An Emergency Fund: No Budget Should Be Without One

An emergency fund is one of the most important parts of an individual's financial planning. With an emergency fund, you will be prepared financially for whatever comes along. Here are the basics of a good emergency fund and how to go about creating one.

Emergency Funds

Every person should strive to create an emergency fund for themselves and their families. A good emergency fund would contain enough money to tide you over if something bad were to happen. For example, the emergency fund could pay your bills for a time if you were to lose your job. A good goal to shoot for is saving enough to cover 3 to 4 months worth of expenses. This way, you would have plenty of time to find another job before the money ran out. 

Starting an Emergency Fund

Many times the most difficult part of the process is getting started. Finding a savings account that pays a high yield is a good idea, be sure to research a few accounts before you make any decisions. Then, set it up so that a certain amount of money transfers into the account every month. This way, it will be automatic and you do not have to consciously do anything to make it work. 

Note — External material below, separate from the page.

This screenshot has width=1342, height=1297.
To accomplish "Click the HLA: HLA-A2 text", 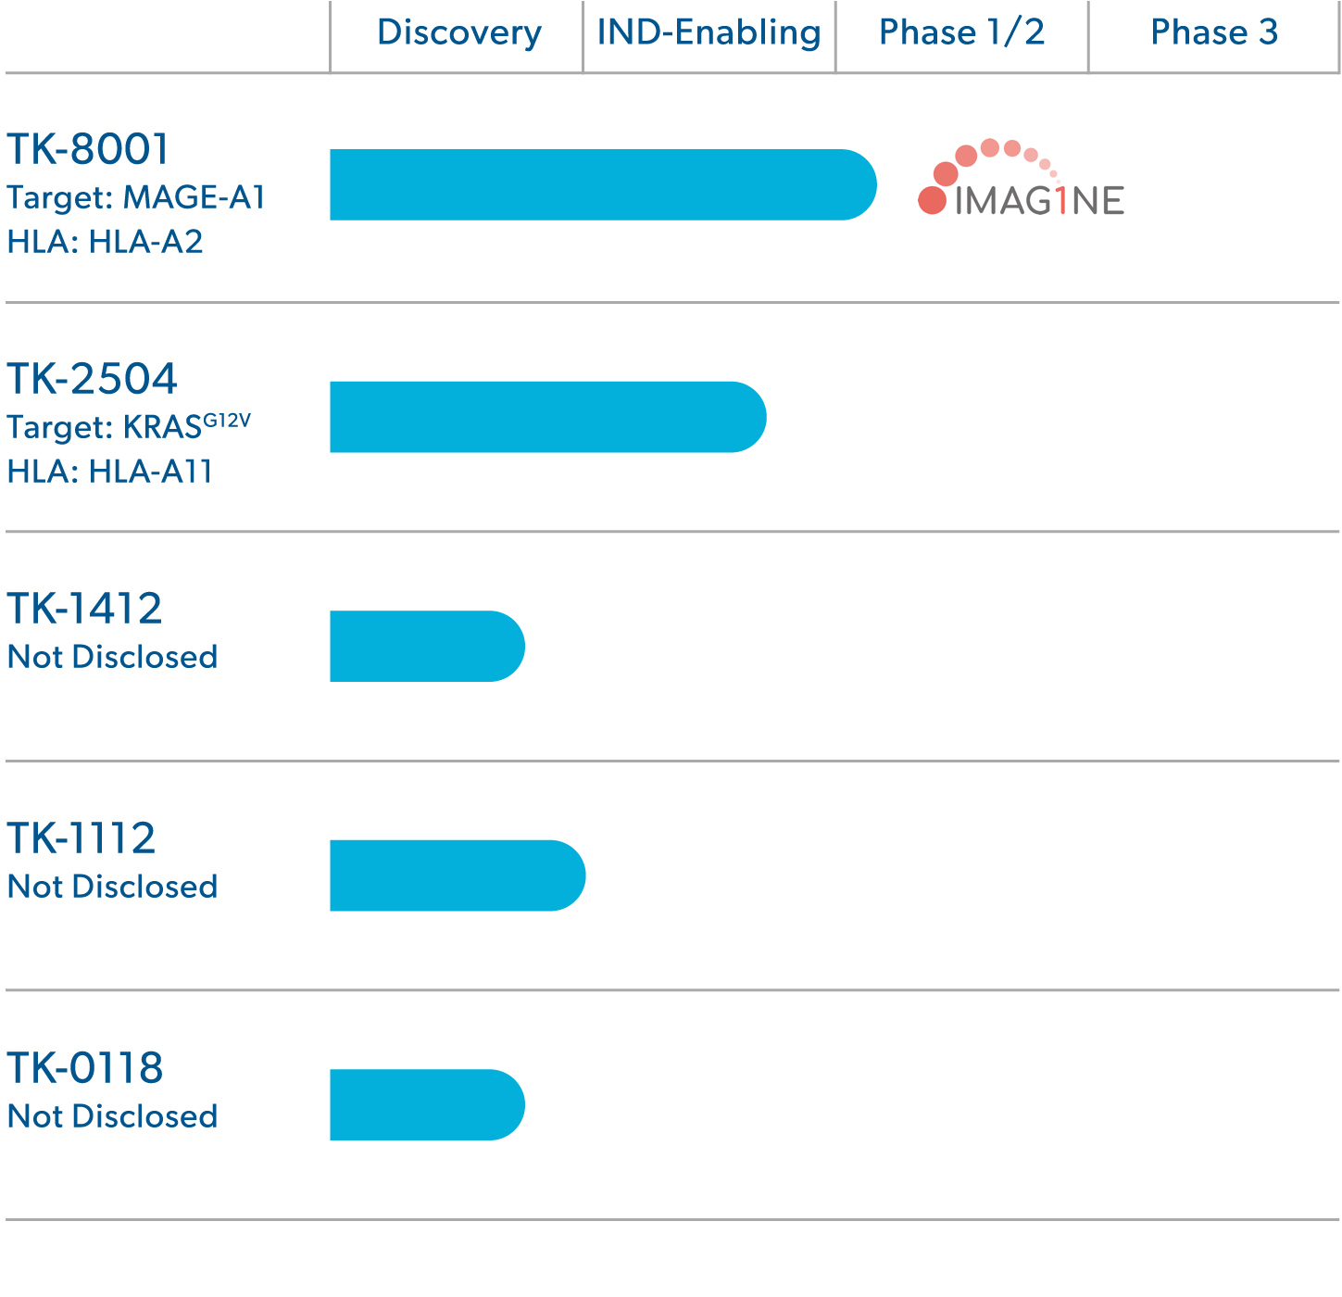I will click(105, 242).
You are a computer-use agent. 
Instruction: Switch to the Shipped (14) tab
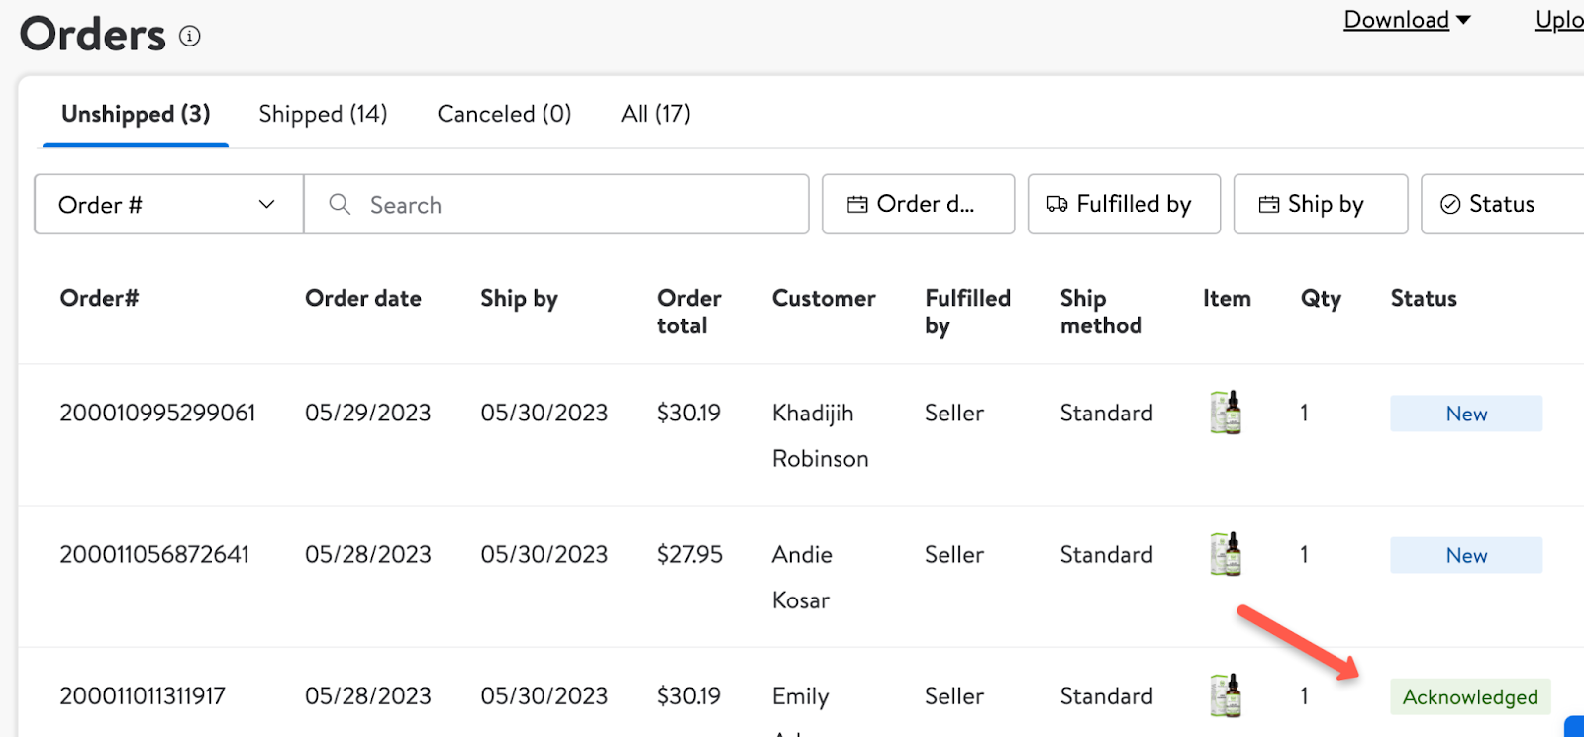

How much money should you put into an emergency fund?



The amount of money that you should save for an emergency fund should be a personal decision. As a general rule, most people like to have a least three to six months' worth of expenses in their emergency fund. This is to cover the bills if you were to lose your job or your source of income. In most cases, individuals can find another job within six months. Therefore, you can live off the savings in the meantime. When calculating, you need to look only at expenses instead of accounting for taxes, savings and other things that you normally might pay.